Non è un caso se, proprio per tentare di raggranellare qualche soldo, le stesse amministrazioni sono arrivate a mettere in vendita le mura delle scuole, tagliando addirittura le pensioni e i contratti dei docenti. A dare la cifra della situazione, c’è il caso di Guizhou, una delle province più povere della Cina situata nel sud-ovest montuoso del Paese. La quale ha fatto appello a Pechino per un potenziale salvataggio per evitare il default sul proprio debito.

Il Center for Development Research, un centro di ricerca affiliato al governo provinciale, ha affermato che i livelli di indebitamento di Guizhou sono diventati una “questione significativa e urgente”. Non è tutto. Nel 2022, ciascuna delle 31 province e municipalità cinesi, ad eccezione di Shanghai, ha riportato deficit finanziari.
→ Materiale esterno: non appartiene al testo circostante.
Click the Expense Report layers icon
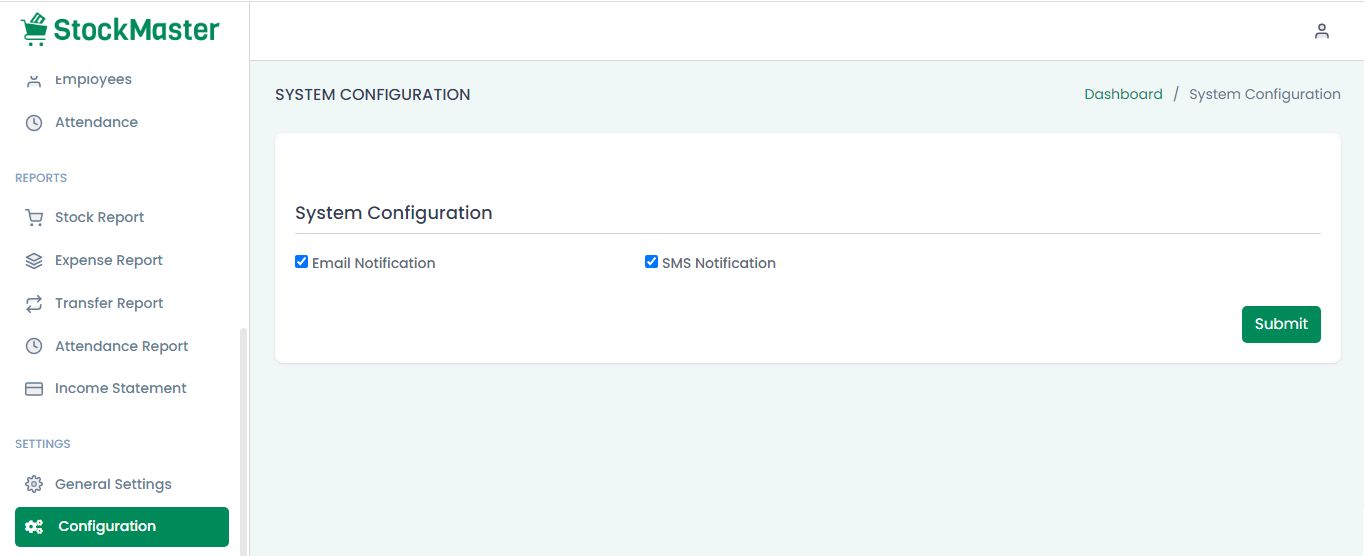The image size is (1366, 556). coord(34,261)
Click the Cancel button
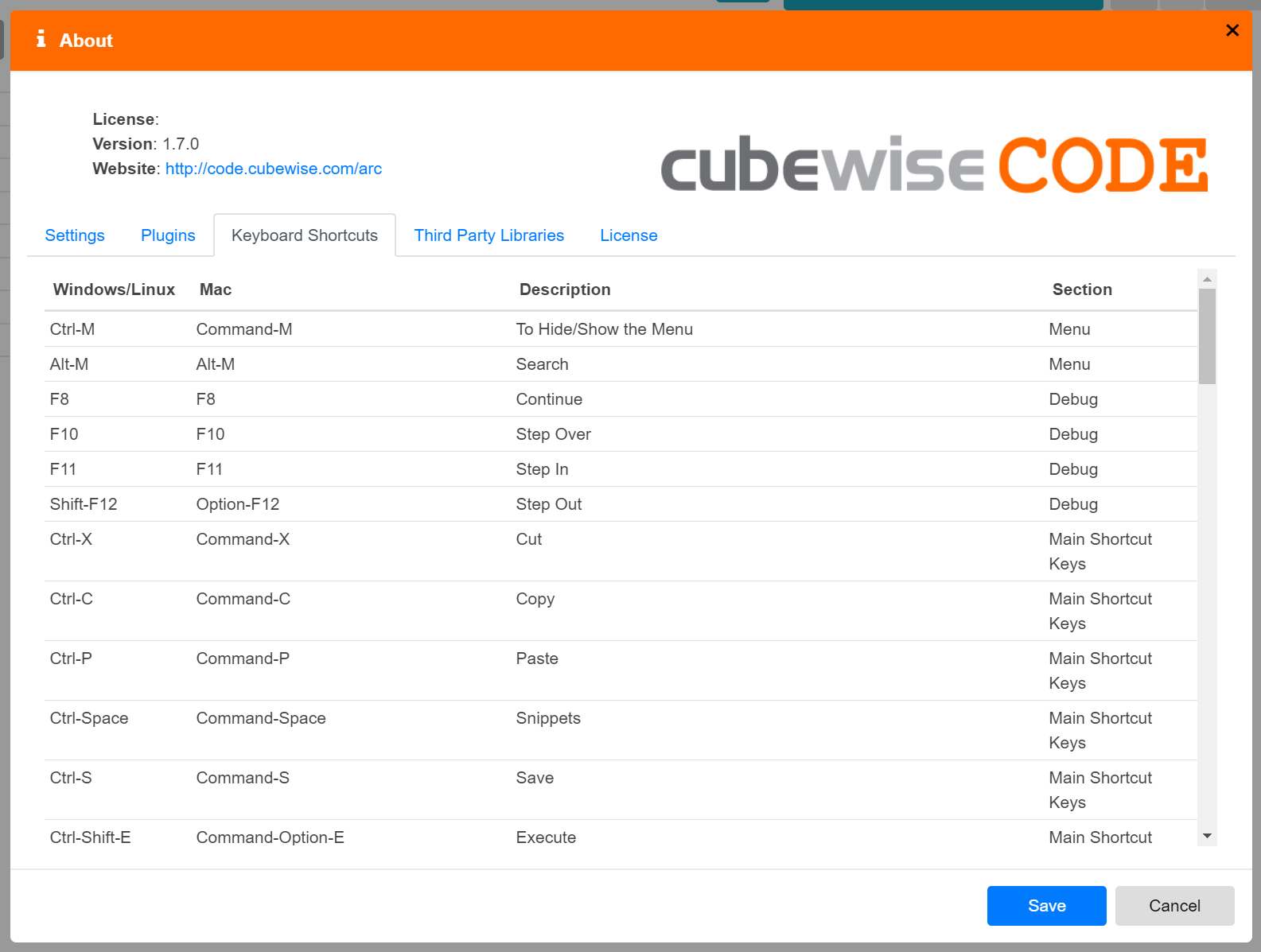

E pensare che, come raccontato da questa testata, nell’ultima riunione del Politburo del Partito comunista, il massimo organismo decisionale cinese, il tema del debito è stato affrontato nemmeno dieci giorni fa. Gli alti dirigenti e i vertici delle autorità di vigilanza finanziaria hanno spiattellato sotto gli occhi del leader cinese, Xi Jinping, la drammatica situazione delle finanze cinesi. Una montagna di debito, sovrano o corporate, fa poca differenza, allocato per la la maggior parte nelle lontane e immense province cinesi.